Lakhdar Bouregaâ est décédé hier mercredi à l’âge de 87 ans. Il a été emporté par la Covid-19. L’homme aux deux révolutions tire sa révérence. L’Algérie perd un héros et l’un des derniers baroudeurs de la Guerre de libération nationale.
Il y a tout juste dix mois, il était encore en prison. À 87 ans. L’âge où même les plus braves rangent les armes, profitent des derniers instants avec leur descendance et attendent patiemment leur « heure ». Lui, il était encore à courir derrière un idéal.
Un idéal pour lequel il a fait une révolution armée, dans la force de sa jeunesse, puis accompagné une autre, pacifique, au crépuscule de sa vie. Lakhdar Bouregaâ a succombé au Covid-19 ce mercredi 4 novembre. Il était hospitalisé à la clinique les Glycines (Alger) de la DGSN.
Il s’en va quelques jours après la commémoration du déclenchement de la Guerre de libération. Le dernier combat, il l’a perdu. Les chances étaient inégales : le méchant virus asiatique contre un corps frêle, surmené par l’âge et les épreuves.
La dernière fut donc son incarcération fin juin 2019 –encore un signe du destin ?- quelques jours avant la célébration de la fête de l’Indépendance.

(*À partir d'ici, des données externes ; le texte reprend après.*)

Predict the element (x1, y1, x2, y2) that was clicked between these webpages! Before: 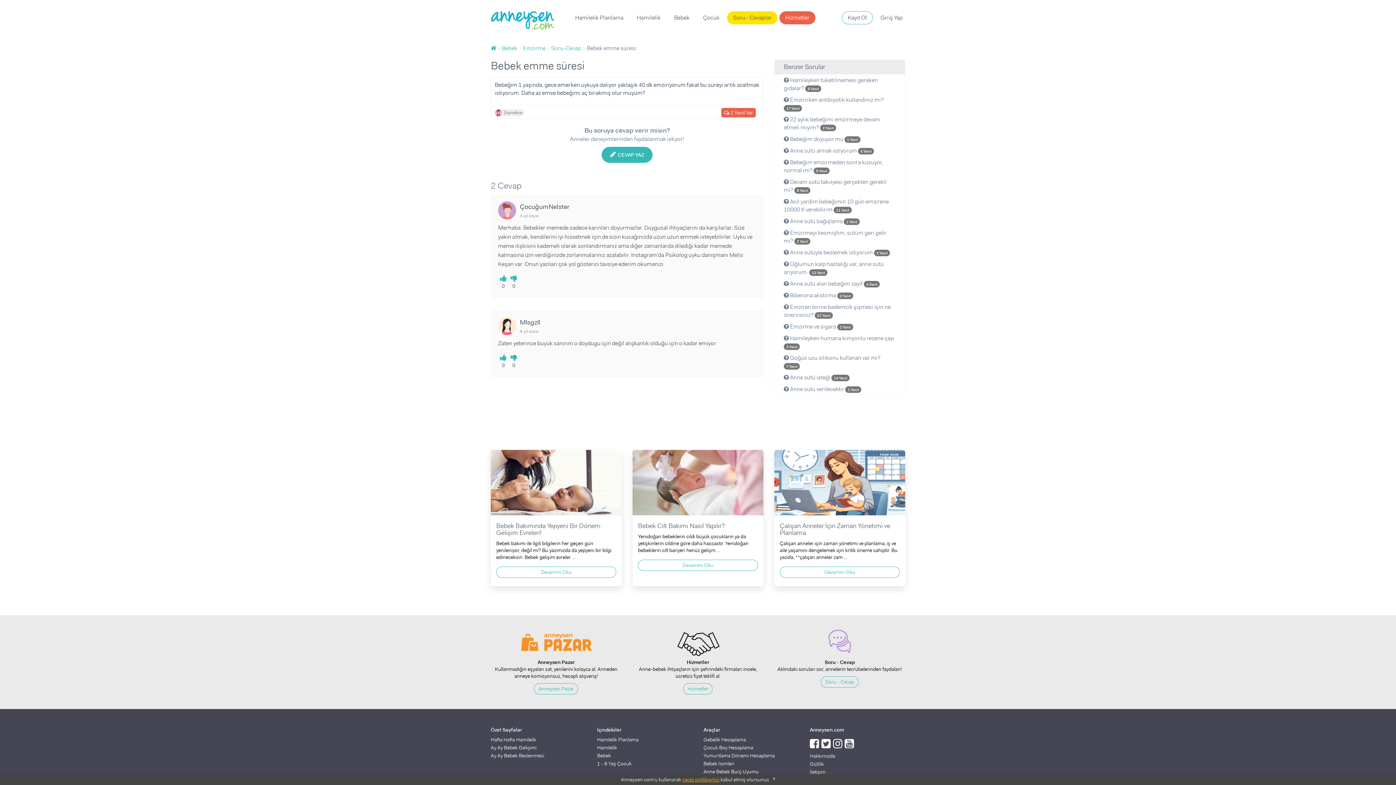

Bouregaâ a été arrêté pour son implication dans le Hirak populaire. Sept mois à la prison d’el Harrach, entrecoupés d’une hospitalisation et d’une opération pour une hernie discale. C’est le corps suturé qu’il a été remis dans sa cellule.
Au cours de sa détention, il est resté debout, refusant de répondre aux questions du juge, envisageant d’entamer une grève de la faim puis rejetant l’offre de sa libération si un seul de ses codétenus parmi les jeunes du Hirak reste derrière les barreaux.

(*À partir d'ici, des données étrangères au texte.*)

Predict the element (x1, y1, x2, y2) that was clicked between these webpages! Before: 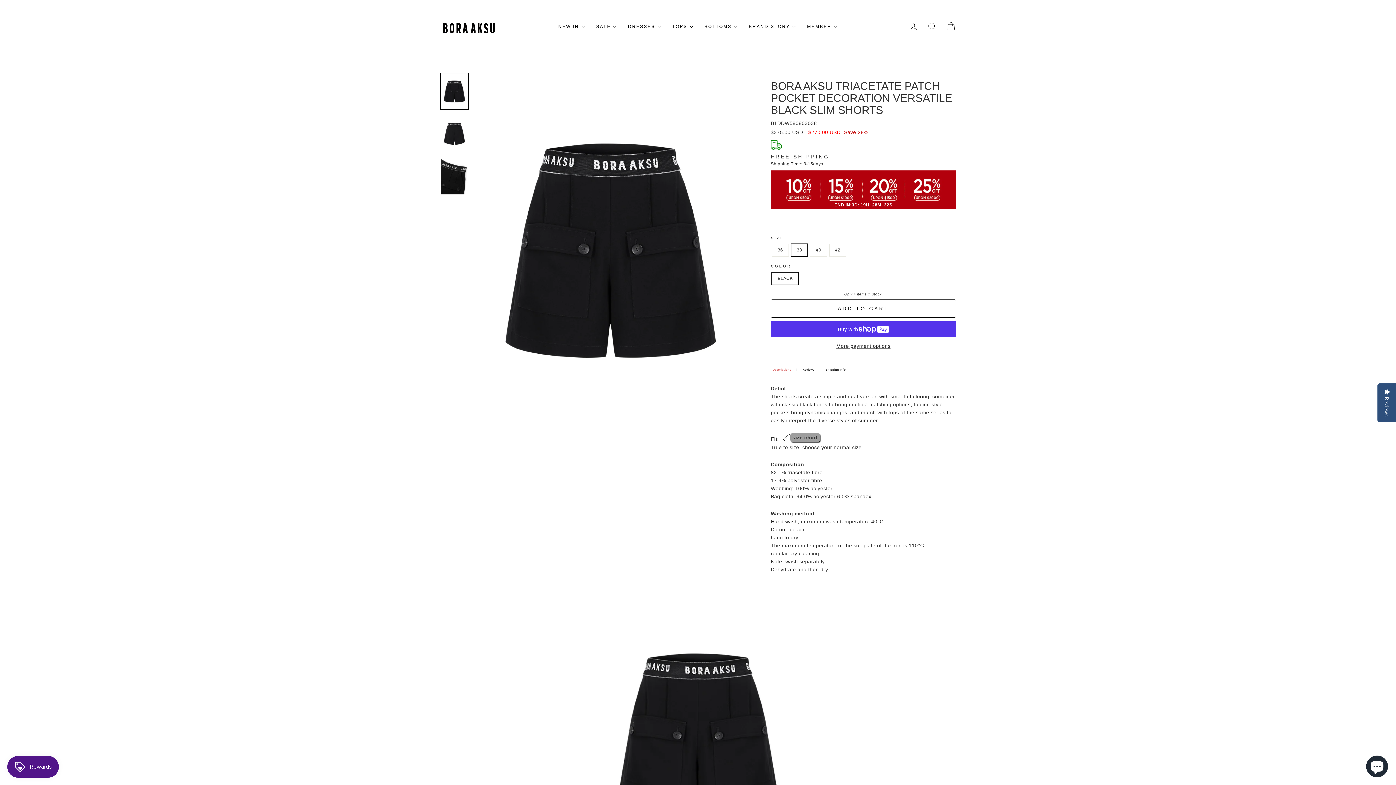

Il sera remis en liberté le 2 janvier 2020, puis condamné en mai à une amende pour « atteinte au moral de l’armée ». Lors de la marche historique du 1er novembre 2019, alors que Bouregaâ était toujours détenu à el Harrach, les jeunes manifestants avaient fait de son portrait, qu’ils ont arboré par milliers, le point de jonction entre la génération d’hier et celle d’aujourd’hui, le combat pour la souveraineté nationale et celui pour la souveraineté populaire.
Né en 1933 à Médéa, Lakhdar Bouregaâ a rejoint la révolution en 1956. Il deviendra chef de zone dans la wilaya IV historique avec le grade de commandant.
Après l’indépendance, il ne cautionne pas la voie empruntée par ceux qui ont pris le pouvoir par la force et participe à la création du FFS, entré en rébellion en 1963.
Arrêté, il connaîtra sa première incarcération. En 1967, c’est l’autoritarisme de Boumediene qu’il conteste et prend part au coup d’État manqué du colonel Tahar Zbiri. De nouveau la prison. Il ne retrouvera la liberté qu’en 1975.
À l’anathème que l’ENTV a tenté de jeter sur son passé lors de son arrestation en juin 2019, Lakhdar Bouregaâ n’a pas jugé utile de répondre. Sans doute que tous ces éléments suffisent pour ridiculiser ceux qui l’ont qualifié d’usurpateur et de faux moudjahid. Ni Benbella ni Boumediene, qui l’avaient pourtant fait emprisonner, n’avaient remis en cause son passé révolutionnaire.
« Lakhdar Bouregâa n’est pas seulement un moudjahid, mais un héros ». C’est en ces termes que Mohand Ouamar Benlhadj, secrétaire général par intérim de l’Organisation nationale des moudjahidine, avait résumé sa réponse et celle de ses compagnons d’armes, après le grave dérapage de la Télévision publique. Il a combattu « les soldats d’élite de l’armée française, en l’occurrence la 10e DP de Massu et Bigeard », avait-il ajouté.
En 1990, le vieux maquisard édite un livre, une sorte de testament-mémoires au titre évocateur : Témoin de l’assassinat de la révolution. Déçu par le cours pris par les événements après la victoire sur le colonialisme ? Certainement, mais jamais désespéré, jusqu’au dernier souffle.
Il a été de toutes les luttes et de tous les combats pour la démocratie et l’État de droit, il a accompagné la société civile, il intervenait régulièrement dans les forums et rencontres sur l’Histoire. Il a fait siennes mêmes les causes justes des autres peuples. Lakhdar Bouregaâ est de ceux qui ont rencontré l’Histoire pour ne plus la quitter.